* Goal 1:
Translate this sentence from the tour post into Spanish: "This November, the two bands will hit the road for a coast-to-coast tour."

* Passage provided:
Black Skies and Caltrop to Tour to the West Coast

Posted in Whathaveyou on September 19th, 2012 by H.P. Taskmaster

The only bummer about the news that North Carolinian acts Black Skies and Caltrop have teamed up for a tour is that they’re not coming north and playing a show with Hull. I guess you can’t win ‘em all, and good for you West Coast types getting these bands out your way. Why shouldn’t Long Beach have the best weather in the universe and killer gigs? Seems only fair.

Black Skies‘ last album, On the Wings of Time, will be a year old by the time this tour is over. I never gave it a proper review (to my regret), but it’s a solid record and I’ve included the stream from their Bandcamp page below if you want to check it out. Caltrop‘s latest, Ten Million Years and Eight Minutes (review here), was also a hoot.

Here are the dates [PLEASE NOTE: Dates updated as of Sept. 24]:

North Carolina bands Caltrop and Black Skies announce Fall tour dates

Friends through the North Carolina Triangle Area metal scene, Black Skies and Caltrop were obvious tour mates as the two both share psychedelic sludge leanings and Southern heavy rock roots. This November, the two bands will hit the road for a coast-to-coast tour.

* Data to process:
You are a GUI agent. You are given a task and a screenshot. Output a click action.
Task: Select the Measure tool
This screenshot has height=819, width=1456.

* * *

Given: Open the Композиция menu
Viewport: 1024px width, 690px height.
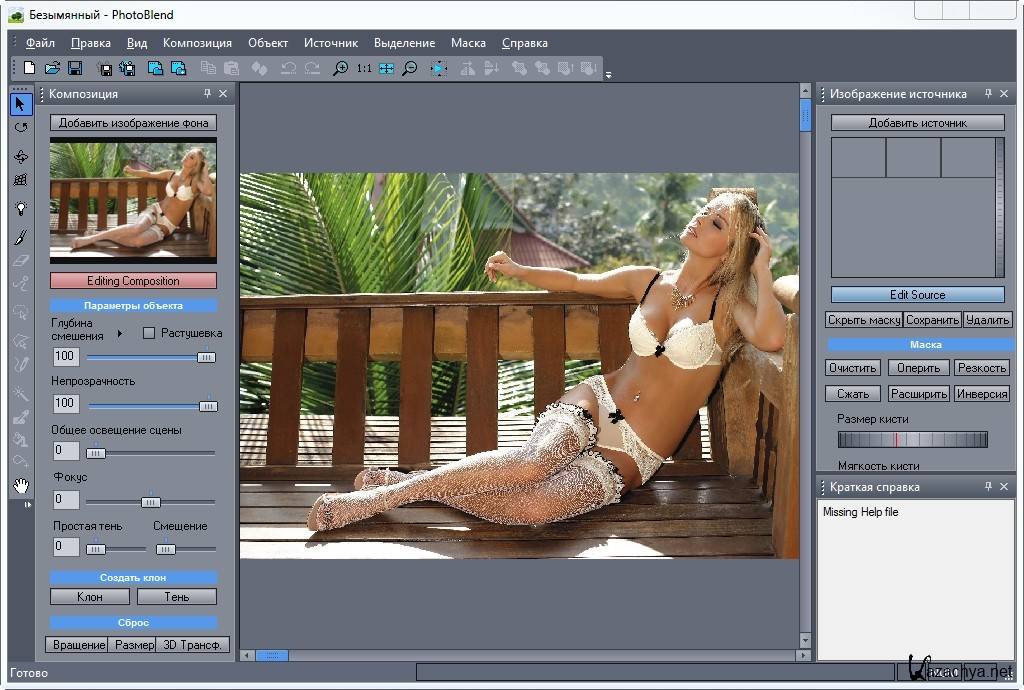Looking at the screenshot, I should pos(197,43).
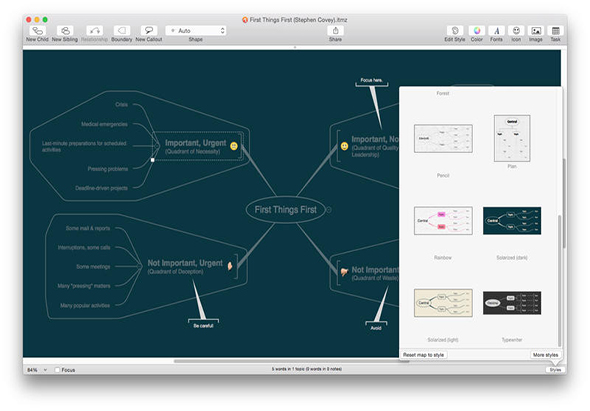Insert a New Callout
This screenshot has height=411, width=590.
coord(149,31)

* Goal 2:
In the records, begin at the line that has "Given: Open the Композиция menu" and stop after the line that has "coord(149,31)". Write those lines out with "Viewport" switched to "Window", change nothing else, and leave out the pictures.

* Finished answer 1:
Este noviembre, las dos bandas saldrán de gira de costa a costa.

* Finished answer 2:
Given: Open the Композиция menu
Window: 1024px width, 690px height.
Looking at the screenshot, I should pos(197,43).
Insert a New Callout
This screenshot has height=411, width=590.
coord(149,31)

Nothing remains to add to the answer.